Un autre problème de Direct3D 10 venait de son lien exclusif à Windows Vista. Sans entrer dans un débat sur la qualité de cet OS il faut objectivement reconnaître que son succès n’a pas vraiment été à la hauteur des attentes, particulièrement chez les joueurs. En conséquence la base installée de plateformes supportant la dernière API de Microsoft est restée relativement limitée. Du côté des développeurs les choses n’étaient pas vraiment roses non plus, Drect3D 10 n’était compatible qu’avec les GPU Direct3D 10, comme une grosse majorité de joueurs utilisaient encore des cartes DirectX 9 les développeurs devaient donc écrire deux versions différentes de leurs moteurs : une pour chaque API et comme le fonctionnement des deux API était largement différent il ne s’agissait pas vraiment d’une tâche triviale pouvant se réduire à quelques directives au processeur pour interchanger les appels d’API.

Avec Direct3D 11 Microsoft a reconnu les erreurs commises avec sa précédente API et tenté d’y remédier. Pour résoudre le problème que nous évoquions, la firme de Redmond a introduit un système de feature levels, permettant d’utiliser un GPU DirectX 9, Direct3D 10 ou Direct3D 10.1 par l’intermédiaire de l’API de Direct3D 11. Evidemment ce n’est pas magique : l’utilisation de Direct 3D 11 sur un GPU DirectX 9 ne lui permettra pas de supporter les dernières fonctionnalités introduites par l’API, il faudra se limiter au sous ensemble supporté par le hardware. Ceci simplifiera tout de même grandement la tâche des programmeurs souhaitant supporter un large parc de hardware. Pas de miracle en revanche : Direct3D 11 reste lié à Windows Vista et à Windows 7, mais l’arrivée de ce dernier, dont les premières évaluations sont particulièrement enthousiastes devraient finir de convaincre les derniers amoureux de Windows XP d’abandonner enfin leur OS fétiche.

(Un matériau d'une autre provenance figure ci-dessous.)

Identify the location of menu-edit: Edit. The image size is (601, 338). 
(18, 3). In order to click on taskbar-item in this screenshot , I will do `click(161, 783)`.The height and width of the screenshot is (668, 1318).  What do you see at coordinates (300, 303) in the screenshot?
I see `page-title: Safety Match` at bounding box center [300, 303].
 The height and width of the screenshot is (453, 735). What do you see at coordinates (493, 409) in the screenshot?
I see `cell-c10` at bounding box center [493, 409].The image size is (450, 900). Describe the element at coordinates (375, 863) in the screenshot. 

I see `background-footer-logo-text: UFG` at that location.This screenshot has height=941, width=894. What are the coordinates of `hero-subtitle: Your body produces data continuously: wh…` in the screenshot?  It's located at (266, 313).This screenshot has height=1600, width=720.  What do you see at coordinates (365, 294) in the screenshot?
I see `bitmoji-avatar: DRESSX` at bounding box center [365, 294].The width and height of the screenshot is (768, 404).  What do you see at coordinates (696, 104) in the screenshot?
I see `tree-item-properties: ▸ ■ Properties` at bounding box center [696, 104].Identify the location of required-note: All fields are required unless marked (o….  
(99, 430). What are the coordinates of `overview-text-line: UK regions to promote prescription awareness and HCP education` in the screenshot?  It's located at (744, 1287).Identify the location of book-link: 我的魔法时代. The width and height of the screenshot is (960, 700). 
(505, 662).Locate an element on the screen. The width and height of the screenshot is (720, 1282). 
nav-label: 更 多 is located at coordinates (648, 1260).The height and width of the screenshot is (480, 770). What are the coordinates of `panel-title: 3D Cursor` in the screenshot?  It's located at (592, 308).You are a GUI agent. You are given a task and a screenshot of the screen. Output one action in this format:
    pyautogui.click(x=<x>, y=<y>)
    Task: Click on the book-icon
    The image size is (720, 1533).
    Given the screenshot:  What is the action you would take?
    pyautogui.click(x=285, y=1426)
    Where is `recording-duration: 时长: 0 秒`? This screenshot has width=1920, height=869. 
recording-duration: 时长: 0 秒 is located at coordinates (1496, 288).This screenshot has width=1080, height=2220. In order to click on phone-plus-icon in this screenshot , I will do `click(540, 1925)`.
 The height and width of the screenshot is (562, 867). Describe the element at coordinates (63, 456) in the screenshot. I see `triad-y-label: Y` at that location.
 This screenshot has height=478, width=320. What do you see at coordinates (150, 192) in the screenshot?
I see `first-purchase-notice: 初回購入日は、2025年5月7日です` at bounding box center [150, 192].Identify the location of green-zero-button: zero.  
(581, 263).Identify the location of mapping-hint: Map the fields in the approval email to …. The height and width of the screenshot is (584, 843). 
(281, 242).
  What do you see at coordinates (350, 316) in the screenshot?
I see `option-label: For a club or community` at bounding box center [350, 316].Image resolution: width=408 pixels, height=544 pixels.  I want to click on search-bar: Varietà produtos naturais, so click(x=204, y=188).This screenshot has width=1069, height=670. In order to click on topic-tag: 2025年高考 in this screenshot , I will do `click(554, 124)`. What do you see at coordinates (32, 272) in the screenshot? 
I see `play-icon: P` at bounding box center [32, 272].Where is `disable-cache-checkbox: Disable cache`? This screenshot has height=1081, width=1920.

Nous avons déjà consacré un dossier à Direct3D 11 il y a environ un an, vous pouvez le consulter pour avoir une idée des nouveautés introduites par l’API mais depuis cette introduction basée sur les présentations de Microsoft à la GameFest le SDK a été rendu disponible et de plus amples détails sont accessibles nous allons donc compléter les informations de notre précédent dossier.

Shader Model 5 : de nouvelles instructions

Comme à chaque nouvelle version Microsoft introduit à son langage de shaders de nouvelles instructions le rendant plus flexible. Parmi celles-ci on trouve ainsi une nouvelle valeur disponible en entrée d’un Pixel Shader : SV_Coverage, qui permet de connaître quels échantillons d’un pixel sont couverts par une primitive. Cela ouvre des possibilités intéressantes comme notamment une façon rapide de déterminer si on se situe sur les bords d’une primitive (si tous les échantillons n’ont pas la même valeur).

L’instruction Gather4 qui permet de récupérer 4 valeurs d’une texture à un composant avec un seul adressage de texture a vu ses fonctionnalités étendues : il est désormais possible de l’utiliser dans les textures à plusieurs composants en spécifiant le canal (rouge, vers, bleu, alpha) que l’on souhaite récupérer.

Les fonctions de dérivée partielles qui sont utiles pour implémenter des filtrages de texture particuliers sont complétées par de nouvelles instructions permettant d’obtenir une approximation plus rapide.

Microsoft a également ajouté un tas d’instructions de manipulation de bit qui si elles n’étaient pas forcément utiles dans le domaine graphique feront le bonheur des adeptes du GPGPU en permettant d’accélérer tout un tas de technique de compression/décompression des données par exemple. Un support optionnel des nombres flottant double précision a également été mis en place et enfin on trouve des instructions de conversion des nombres flottants 32 bit (single précision) en flottants 16 bit (half precision).